4

A user entered a batch of records with the wrong suffix in the record name - FY15-Q2 instead of FY16-Q1. So, the records are something like:

-LAG-FY15-Q2
-AN-FY15-Q2
-OY-FY15-Q2
-RV-FY15-Q2
etc

when they should be

-LAG-FY16-Q1
-AN-FY16-Q1
etc

There are a fairly limited number of prefixes, so I could always do multiple update statements like SET record name = LAG-FY16-Q1 WHERE record name = LAG-FY15-Q2.

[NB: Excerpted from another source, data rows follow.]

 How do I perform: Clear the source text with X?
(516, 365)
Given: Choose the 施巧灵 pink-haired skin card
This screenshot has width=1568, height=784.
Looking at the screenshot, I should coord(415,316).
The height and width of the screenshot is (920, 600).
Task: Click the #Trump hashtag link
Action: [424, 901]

It strikes me there might be a more elegant way to do this with a single update statement. Something with trim, perhaps? Complicating this is the fact that some of the prefixes are three letters and others are two.

1
  • Have you looked for some kind of replace function?
    – Marco
    Commented Nov 12, 2015 at 15:54

2 Answers 2

7

You can try something like this:

UPDATE Set name = REPLACE(t.name, r.bad, r.good)
FROM yourTable t
INNER JOIN (values
    ('FY15-Q2', 'FY16-Q1')
    , ('FY25-Q2', 'FY36-Q1')
    , ...
) as r(bad, good)
    On t.name like '%'+bad

You can add multiple pattern after FY25-Q2.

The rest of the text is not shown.